I’m afraid he will insist, but he doesn’t. He listens to Sonia.
I nod my support, then look back to the room. I need to find the cameras.
The window seat. I lift up the center board and then the one to its left and the one to its right, and there they all are. Dozens of them.
FREE THE GHOSTS, I think.
Cookie tins, cereal boxes, a cedar jewelry box. I go for a cookie tin, duct tape wrapped around the edges of the lid, meant to keep the light out, I’m sure. It’s incredibly heavy, like it houses a boulder. I rip off the tape, and the others step up beside me as I open the lid.
At first it looks empty.
“What’s that?” Joshua asks.
Not until he asks do I see it. The bottom of the tin is covered in a fuzz of silver, like dandelion seeds, resting there. It’s beautiful, but then the house tilts, and cameras clatter down from the pile and the dust blows up.
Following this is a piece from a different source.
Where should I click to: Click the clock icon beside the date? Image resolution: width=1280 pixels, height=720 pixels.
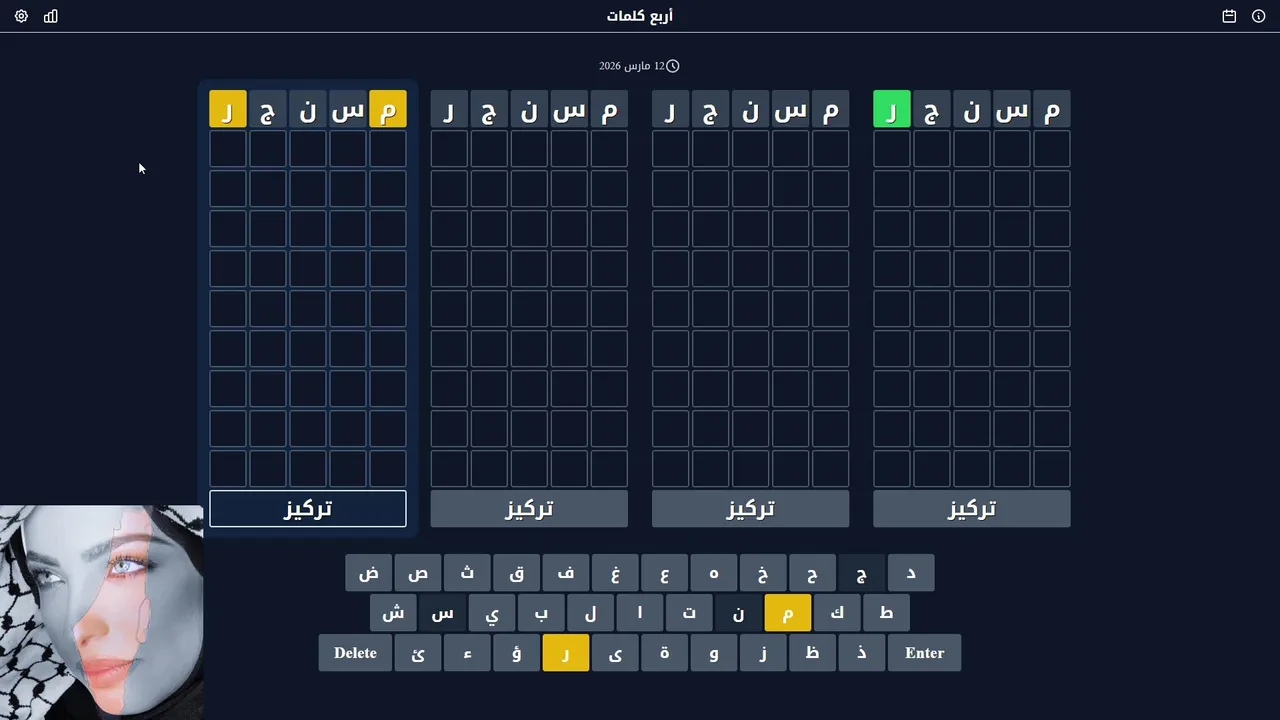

“Shut the tin! They’ll spill!” Sonia yells, rushing toward me. I barely keep my hands from getting slammed shut in the lid. “We’re going over!”
The house groans. Shrieks.
“Get into the attic! Now!” Sonia shouts, and we do as we’re told, slamming the darkroom door shut. We push our backs to the attic wall, and I tilt my head up to look at the curved wood. The center support beam is not so high above our heads. I can hear the windows of the turret groan as the whole of it, this ship of a house, goes over, headfirst, into the quarry.